Third Committee Member

Kartik Balachandran


Nanomaterials have attracted much attention for biomedical applications due to their unique characteristics that are proven to be potential in cell sensing, drug delivery, biological membrane penetration, biocompatibility, and tissue adhesion. The outcomes of this dissertation presented in chapter III-V mainly discuss new approaches in drug delivery, cellular uptake improvement, and neuronal regeneration and protection using a well-optimized titanium-based nanomaterial. In particular, Chapter III summarizes the impact of two different versions of the titanate nanowires on ameliorating the delivery of the antimicrobial and anticancer drug in vitro.
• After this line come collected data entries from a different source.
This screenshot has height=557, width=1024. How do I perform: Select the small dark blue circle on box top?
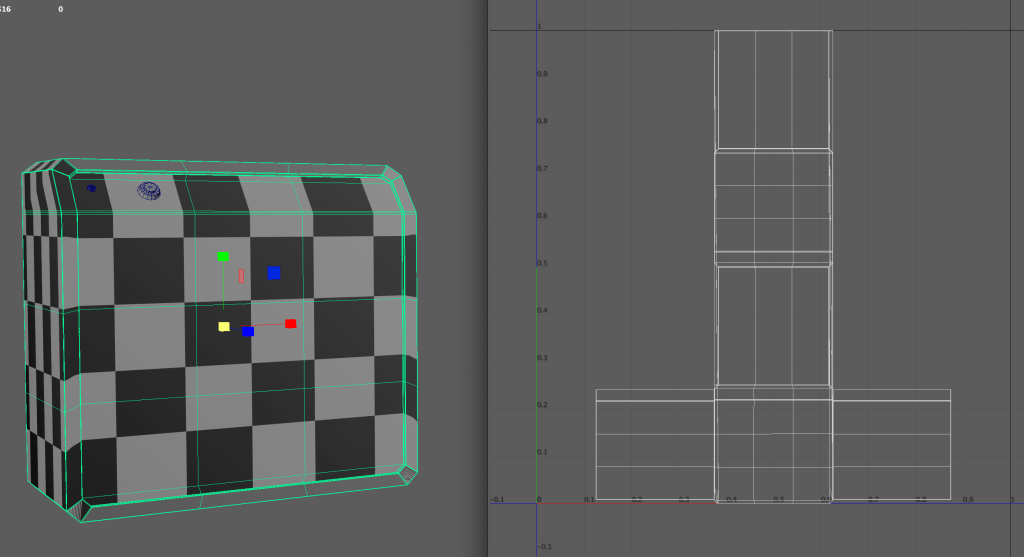[91, 188]
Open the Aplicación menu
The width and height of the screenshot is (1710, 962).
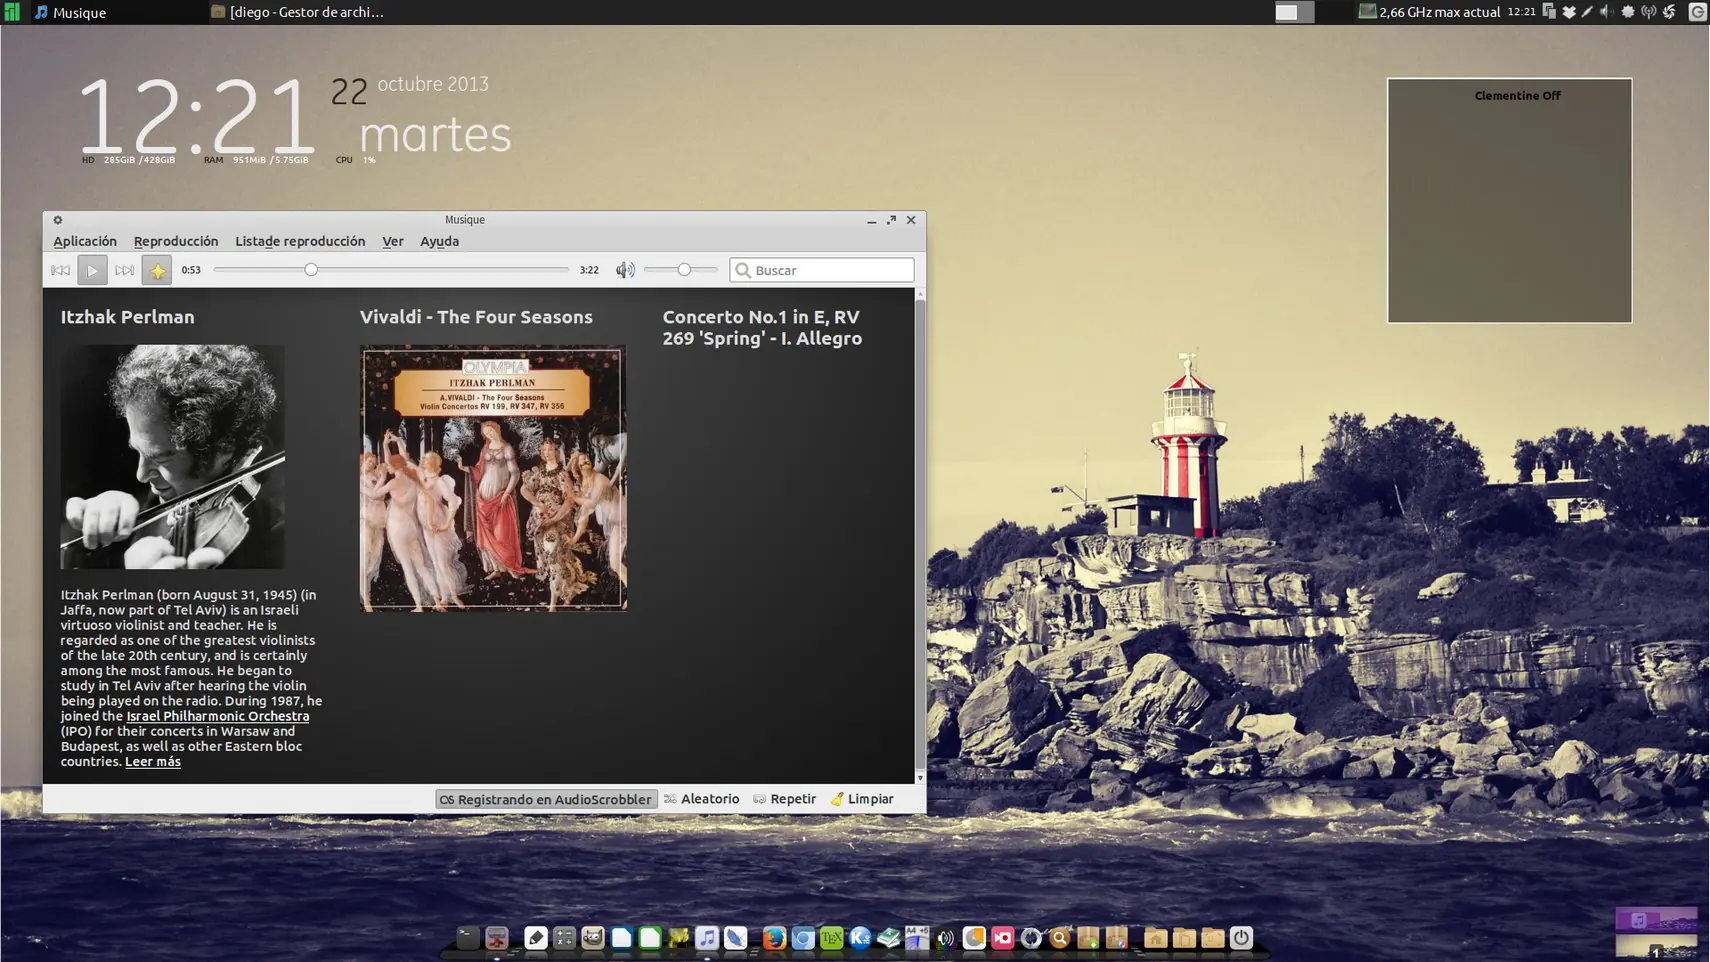(85, 241)
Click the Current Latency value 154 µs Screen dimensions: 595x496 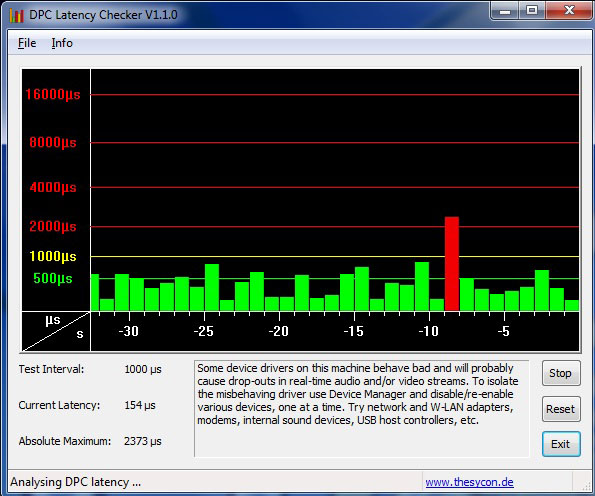click(140, 405)
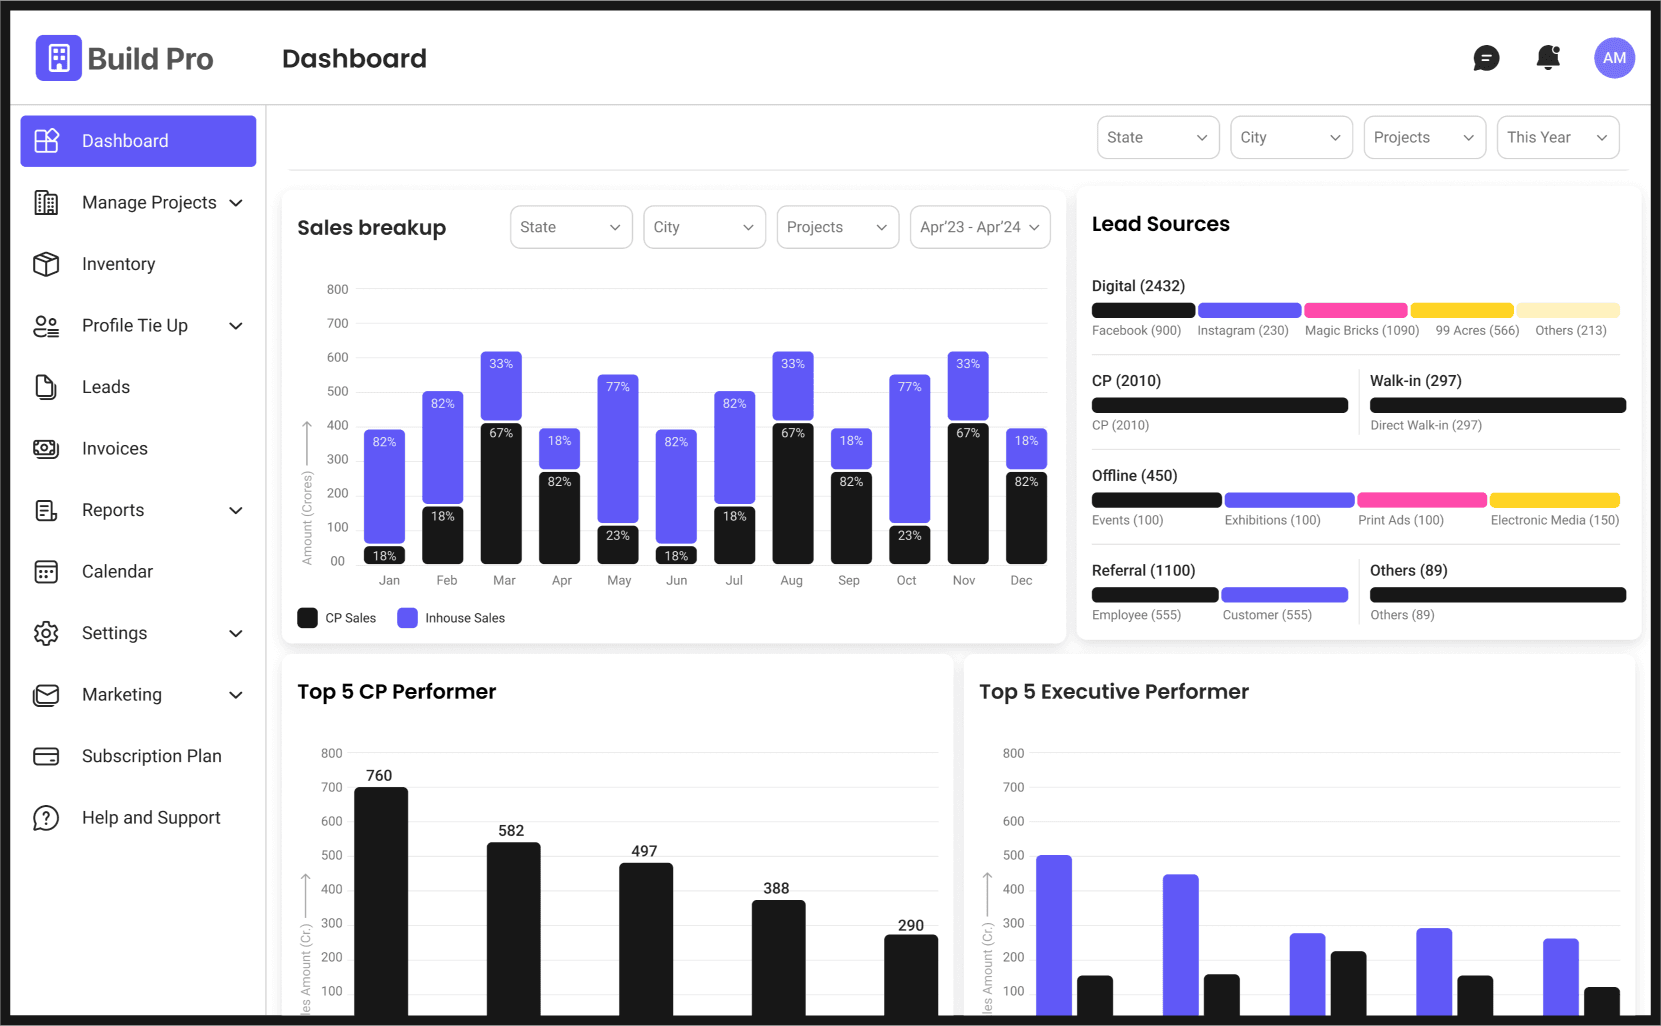Click the Build Pro logo icon

pyautogui.click(x=59, y=58)
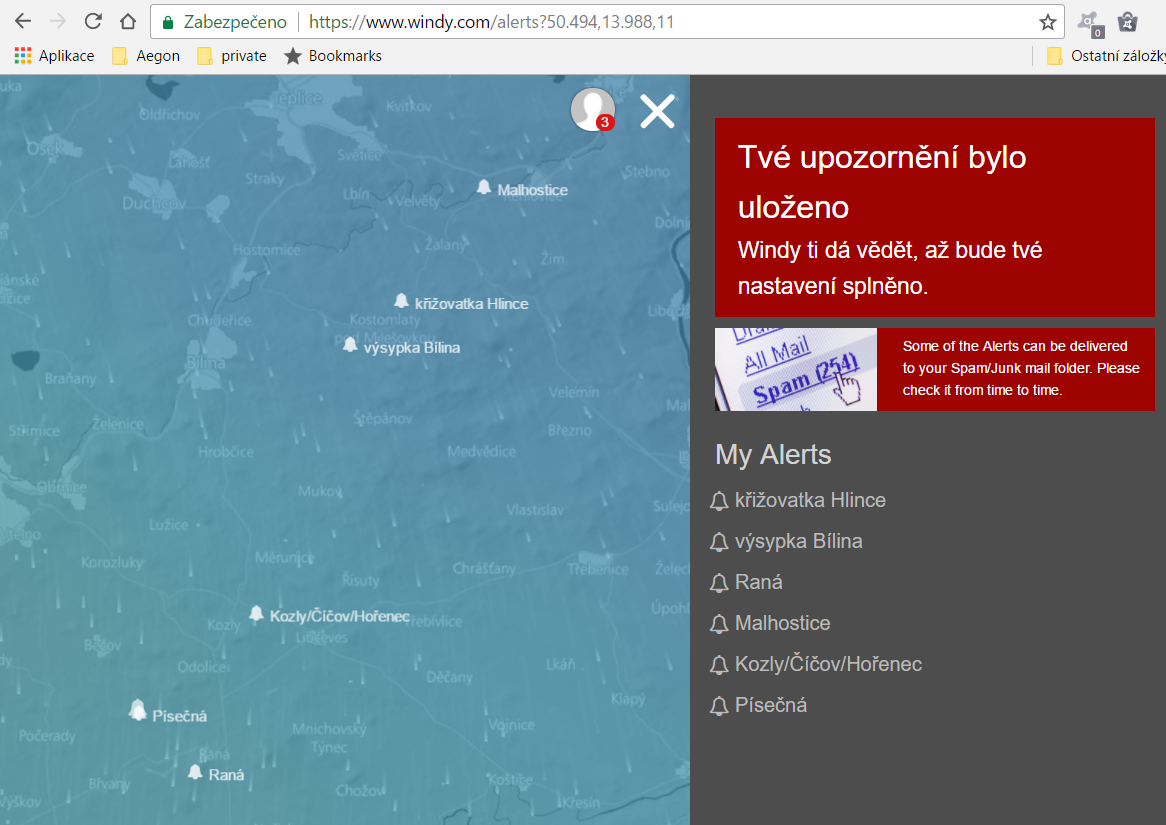Screen dimensions: 1166x825
Task: Open the Raná alert from My Alerts
Action: pyautogui.click(x=758, y=582)
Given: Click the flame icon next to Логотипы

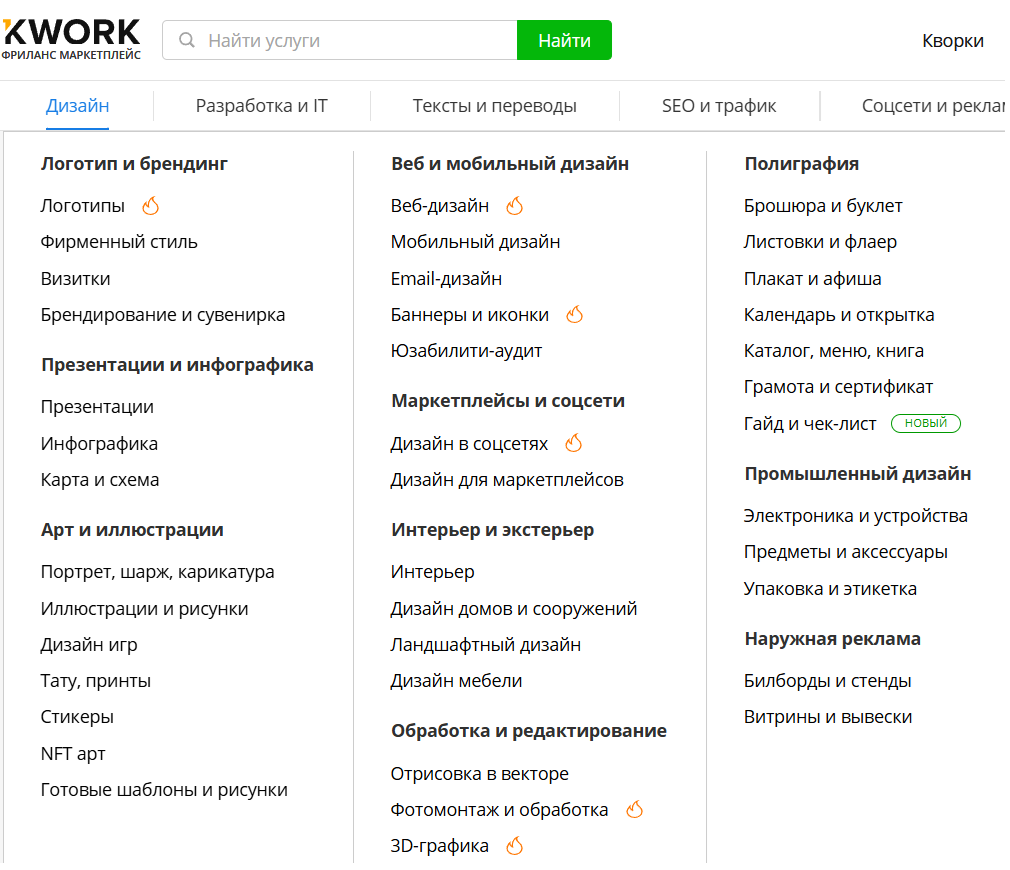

Those drugs were loaded on the surface of the fabricated nanowires and characterized using SEM, XRD, and EDX. Our results showed that the thinner and more flexible nanowires (Potassium titanate nanowire) could potentiate the drug therapeutic effect via several mechanisms well discussed in chapter III. On this basis, our investigations were expanded to employee titanate nanowires for the in vivo drug delivery through the blood spinal cord barrier, as detailed in Chapter IV. Therefore, nanowires in suspension were used to deliver a neurotrophic drug (Cerebrolysin) locally and systematically, and the neuroprotection and neuroregeneration effects were tested. Furthermore, titanate nanowires were further modified and optimized for this purpose by developing a titanate implant with titanate nanocarriers etched on the surface of titanium plate for local drug delivery of neurotrophic factor (DL-3-n-butylphthalide) in rats preconditioned with traumatic spinal cord injury. Our findings showed that nanowires significantly facilitate the delivery of the neurotrophic agents through the blood-spinal cord barrier and restore neuronal tissue functionality. To further understand the effect of the nanostructure geometry on the drug delivery process, we synthesized four different titanate nanostructures, including nanowires and nanospheres, and investigated the drug entrapment efficiency, drug loading capacity, and the drug release pattern and behavior using mathematical kinetic modeling of the in vitro drug release data, as discussed in chapter V. The proposed models indicated that the hollow nanospheres followed a Fickian diffusion, while nanowires followed anomalous drug diffusion pattern for drug release. Also, geometrical variations can be carefully optimized during synthesis to satisfy the therapeutic requirement.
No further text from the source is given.